Allora i Giudei si misero a discutere aspramente fra loro: «Come può costui darci la sua carne da mangiare?». Gesù disse loro: «In verità, in verità io vi dico: se non mangiate la carne del Figlio dell’uomo e non bevete il suo sangue, non avete in voi la vita. Chi mangia la mia carne e beve il mio sangue ha la vita eterna e io lo risusciterò nell’ultimo giorno. Perché la mia carne è vero cibo e il mio sangue vera bevanda.
Chi mangia la mia carne e beve il mio sangue rimane in me e io in lui. Come il Padre, che ha la vita, ha mandato me e io vivo per il Padre, così anche colui che mangia me vivrà per me. Questo è il pane disceso dal cielo; non è come quello che mangiarono i padri e morirono. Chi mangia questo pane vivrà in eterno».
Lectio Divina
Gesù non ha paura di provocare e sconcertare chi lo ascolta in quel giorno nella sinagoga di Cafarnao. Che modo di parlare è mai questo? Invita a mangiare la sua carne e ancora di più a bere il suo sangue per avere la vita eterna. Per i giudei, ai quali la legge proibiva severamente di bere sangue degli animali – figuriamoci quello umano! – un tale linguaggio doveva risultare ripugnante.
Così il suo dichiararsi “disceso dal cielo” non poteva non urtare la sensibilità degli interlocutori che dicevano «Costui non è forse Gesù, il figlio di Giuseppe? Di lui non conosciamo il padre e la madre? Come dunque può dire: “Sono disceso dal cielo”?» (Gv 6,41). Essi vedevano che Gesù era un uomo in tutto e per tutto come loro, come poteva pretendere di proclamarsi venuto da Dio?
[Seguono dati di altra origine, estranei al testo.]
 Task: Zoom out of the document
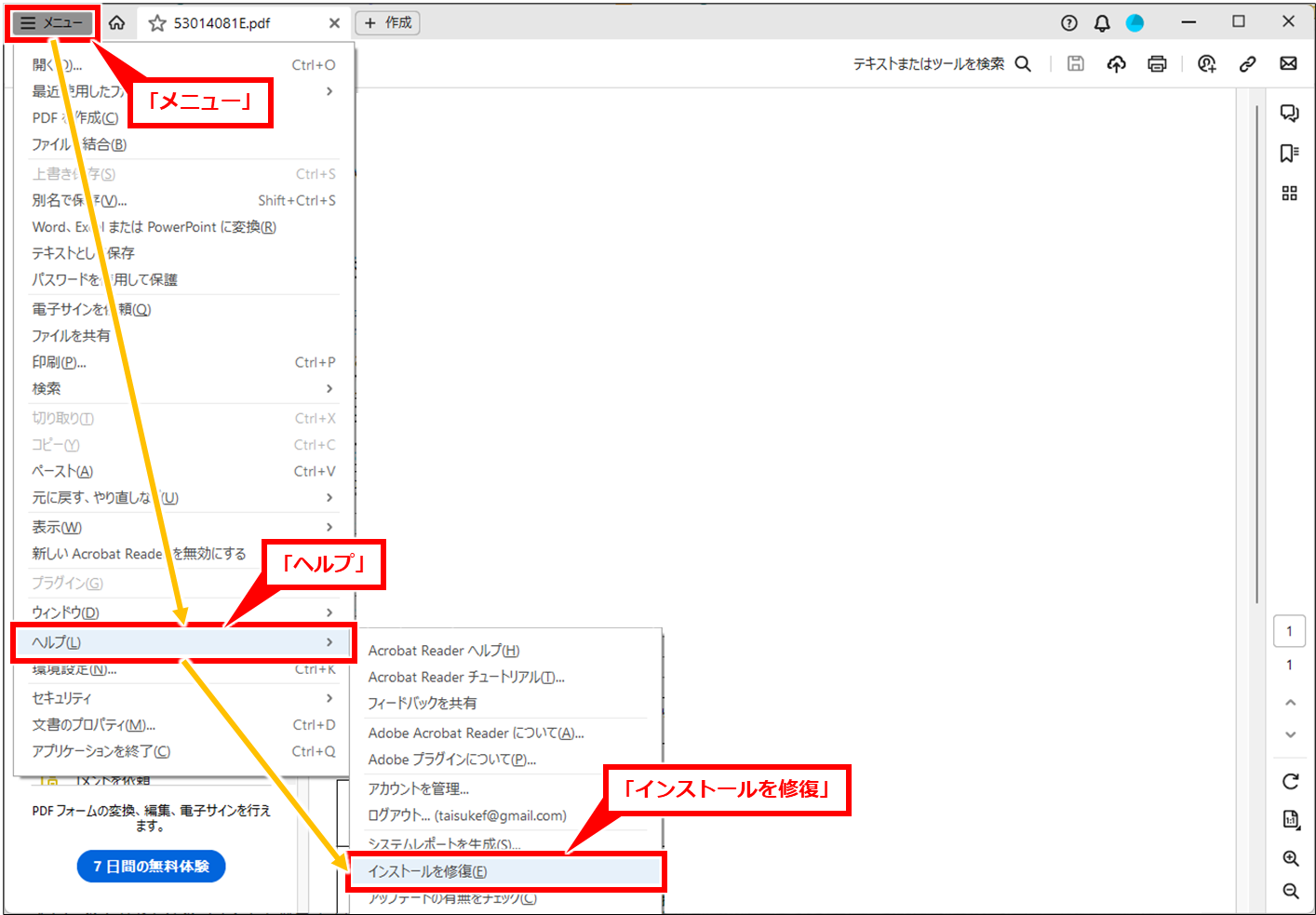[1290, 891]
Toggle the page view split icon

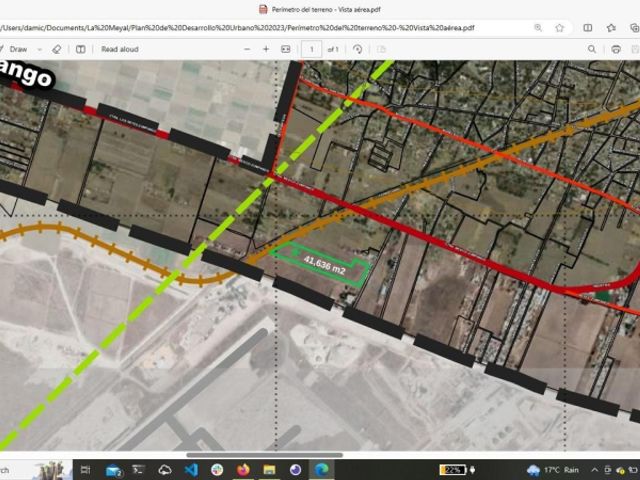pos(81,49)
Queste parole che allora come oggi possono suscitare scandalo, in realtà sono il cuore della fede cristiana. Andare a Gesù significa incontrare una persona con un’umanità piena, con una carne fragile, uno che ha sentimenti umani, che crea relazioni con gli altri mettendosi al loro servizio, istruendoli, guarendoli, facendo vibrare nel loro cuore la nostalgia del cielo. È in questa sua umanità che vediamo Dio, è in lui che vediamo quel movimento di discesa che caratterizza l’agire di Dio. Il ‘discendere dal cielo’ indica soprattutto il movimento dell’abbassarsi di Dio per comunicare il suo amore e far vivere, come ben aveva capito san Francesco quando scriveva: “Ecco, ogni giorno egli si umilia, come quando dalla sede regale discese nel grembo della Vergine; ogni giorno egli stesso viene a noi in apparenza umile; ogni giorno discende dal seno del Padre sull’altare nelle mani del sacerdote.” (Dalla prima Ammonizione).
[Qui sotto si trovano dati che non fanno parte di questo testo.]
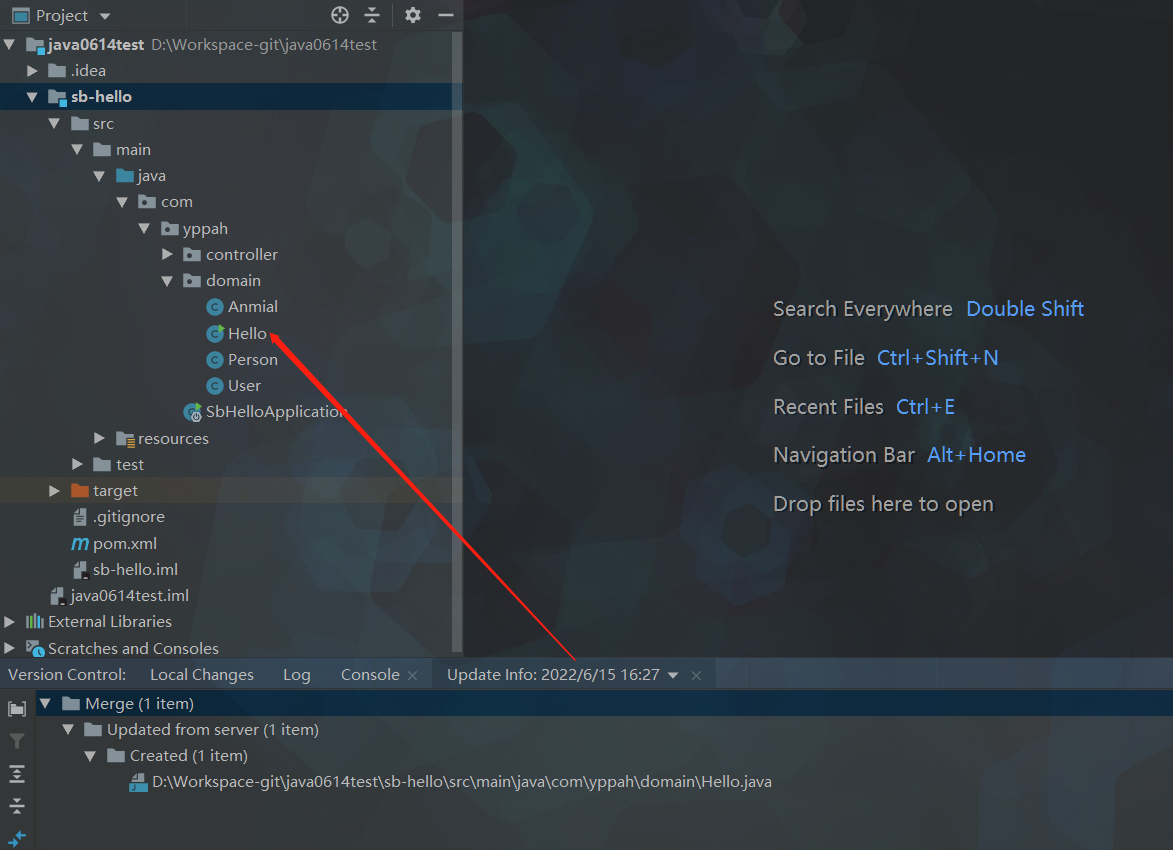Collapse all nodes in Project panel
Screen dimensions: 1173x850
pyautogui.click(x=372, y=15)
Egli si abbassa e noi troviamo la via per andare a Dio. Egli si fa pane e noi nutrendocene sperimentiamo la vita dell’Eterno e rimaniamo in lui. “Voi in me e io in voi”: meravigliosa esperienza, piena e reale comunione di vita!
Rimanere è voce del verbo amare, perché solo chi ama sa rimanere. Gesù sa che non tutti se la sentono di “rimanere”. “Volete andarvene anche voi?” dirà agli interlocutori che si scandalizzano delle sue parole. Eppure non c’è altra via di felicità se non quella di dimorare in lui.
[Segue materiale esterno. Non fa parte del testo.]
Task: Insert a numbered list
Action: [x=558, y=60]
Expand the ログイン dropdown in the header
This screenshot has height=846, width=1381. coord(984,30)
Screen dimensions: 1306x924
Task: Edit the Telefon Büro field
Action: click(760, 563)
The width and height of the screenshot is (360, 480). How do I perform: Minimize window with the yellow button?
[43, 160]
Il segreto di tante vite “riuscite”, luminose, vite donate in famiglia, in comunità, negli svariati ambiti professionali e sociali sta proprio nello sperimentare in modo sempre nuovo quell’amore umile e straordinario di un Dio che si pane di vita. E’ per la forza di quel pane che niente e nessuno potrà più toglierci la gioia seminata nel cuore.